Category Archive for: ‘Kedar K. Adour’

PRECIOUS LITTLE at Shotgun Players is flawed but intriguing.

PRECIOUS LITTLE by Madeleine George and directed by Marissa Wolf. Shotgun Players, The Ashby Stage, 1901 Ashby Avenue, Berkeley, 510-841-6500 or

August 18 – September 9

PRECIOUS LITTLE at Shotgun Players is flawed but intriguing.

Shotgun Players are noted for their undertakings that are often provocative but never dull. A plethora of synonyms include challenging, disturbing, exciting and often stimulating. Their present staging of Precious Little by 13P playwright Marissa Wolf is all of those with added description of being more than somewhat offensive to this reviewer. It did not have to be and if the author had utilized the benefit of a few more readings it could have been avoided.
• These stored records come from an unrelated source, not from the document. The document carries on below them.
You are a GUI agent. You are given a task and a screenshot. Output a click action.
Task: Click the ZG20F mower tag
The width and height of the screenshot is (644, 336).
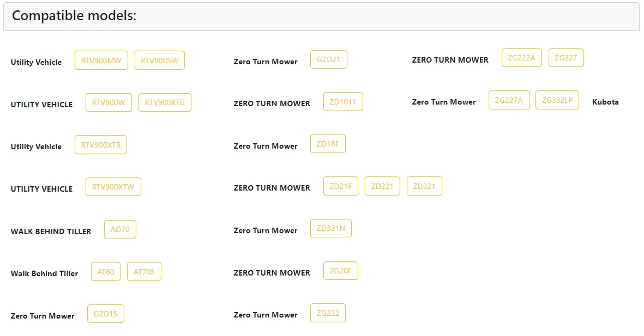tap(341, 271)

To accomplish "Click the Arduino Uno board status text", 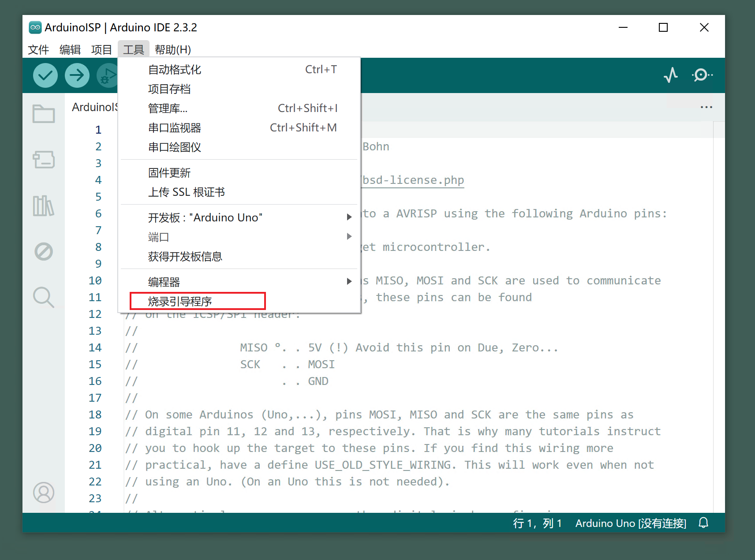I will coord(631,523).
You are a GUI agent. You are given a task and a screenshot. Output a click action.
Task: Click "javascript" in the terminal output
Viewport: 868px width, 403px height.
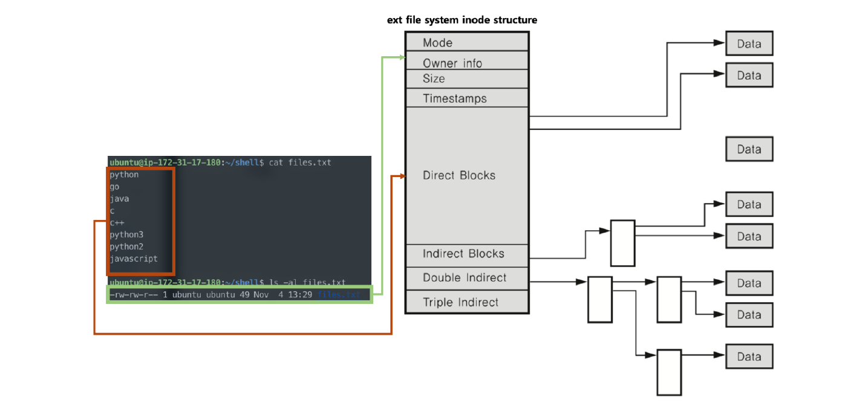(134, 259)
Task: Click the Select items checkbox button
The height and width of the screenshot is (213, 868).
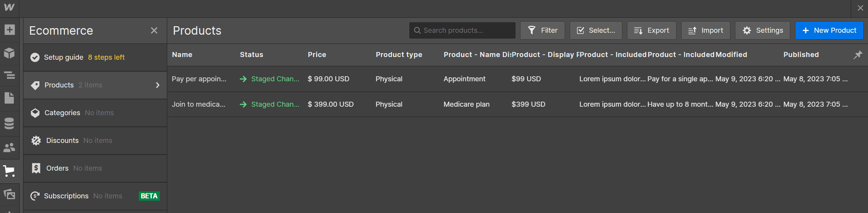Action: (x=596, y=30)
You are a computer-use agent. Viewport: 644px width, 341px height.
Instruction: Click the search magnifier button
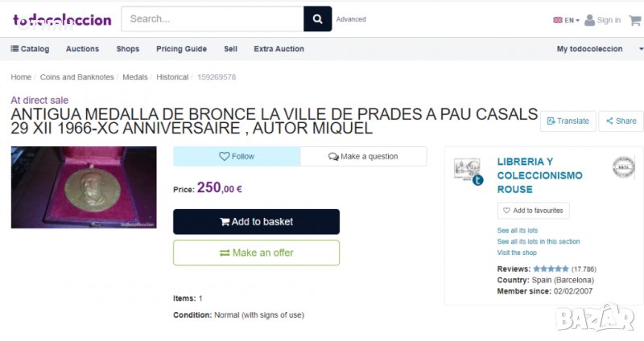click(x=317, y=18)
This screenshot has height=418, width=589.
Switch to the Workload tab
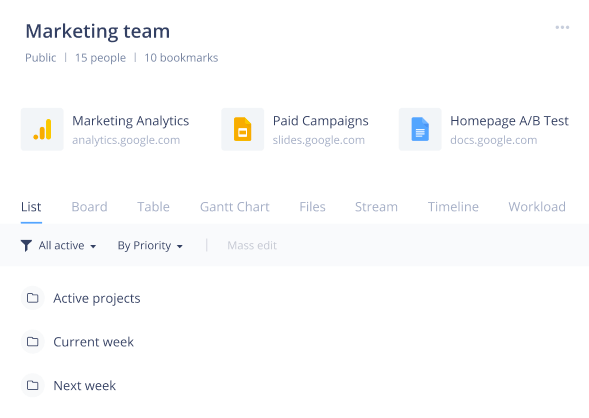[x=537, y=207]
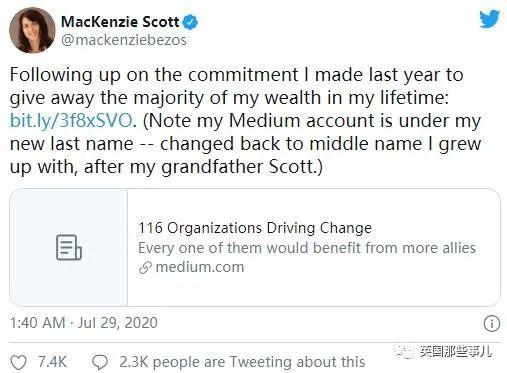
Task: Click the article document icon in card
Action: 69,247
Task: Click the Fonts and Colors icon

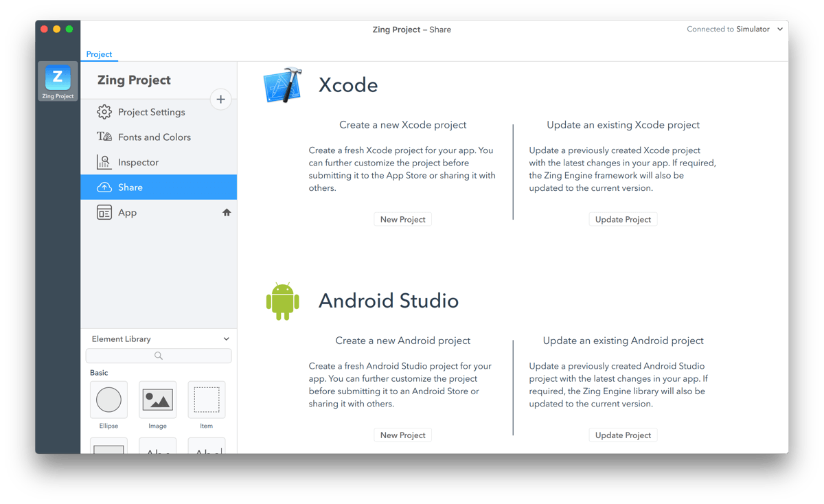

The problem starts with the fact that she was one of 13 mid-career playwrights who founded the group Thirteen Playwrights ( in 2003 who objected to “the trend of endless readings and new play development programs” that affected “the texture and ambition of new American plays” and decided to ignore that process. They put on full productions of each new play with the author as artistic director. If this play was scrutinized (subjected to?) the rigors of development the perceived flaw could have easily been avoided.

The fine cast of Zehra Berkman, Nancy Carlin and Rami Margron give superlative performances playing a total of eight parts with Carlin giving a Tony Award winning performance as the Ape.

Nancy Carlin (the Ape), Zehra Berkman (Brodie), Rami Margron (Zoo Goers); Photo by Pak Han

With an opening scene of the Ape elegantly eating a celery stick, sticking out her tongue and puckering her lips and telling us she can do so, while the Zoo Goer(s) (the multitalented Rami Margron) mouthing inane comments looks on grabs the audience’s attention.

It is the next scene where the protagonist Brodie (Zehra Berkman) a 42 year old linguist who has had artificial insemination and undergoes an amniocentesis to determine if the baby will have genetic defects is being advised of the possible problem by a neophyte interviewer (Margron) who is completely inept in the art of counseling. The scene generates laughs and is an insult to the medical profession. The fact that there is evidence of abnormal chromosomes will force a Brodie to make a life altering choice. To amplify the turmoil, sonograms of the uterus and fetus are projected on the back wall.

Thrown into the decision making is the unnecessary fact that Brodie is a lesbian and her lover (Margon again) encourages an abortion. Brodie’s turmoil is compounded when she learns the fetus is a girl. The remainder of the play emphasizes the use of language and Carlin becomes an elderly mid-European widow, Dorothy Cleva, who is one of the few able to speak an archaic language and Brodie is recording her speech patterns for posterity. Sadly, the process of recording unconnected words triggers horrendous past memories and throws the widow into panic depression.

Precious Little is a splendid production with the fine acting, adept staging and multiple levels of interest compressed into 80 minutes without intermission. Shotgun does not disappoint but the play needs work.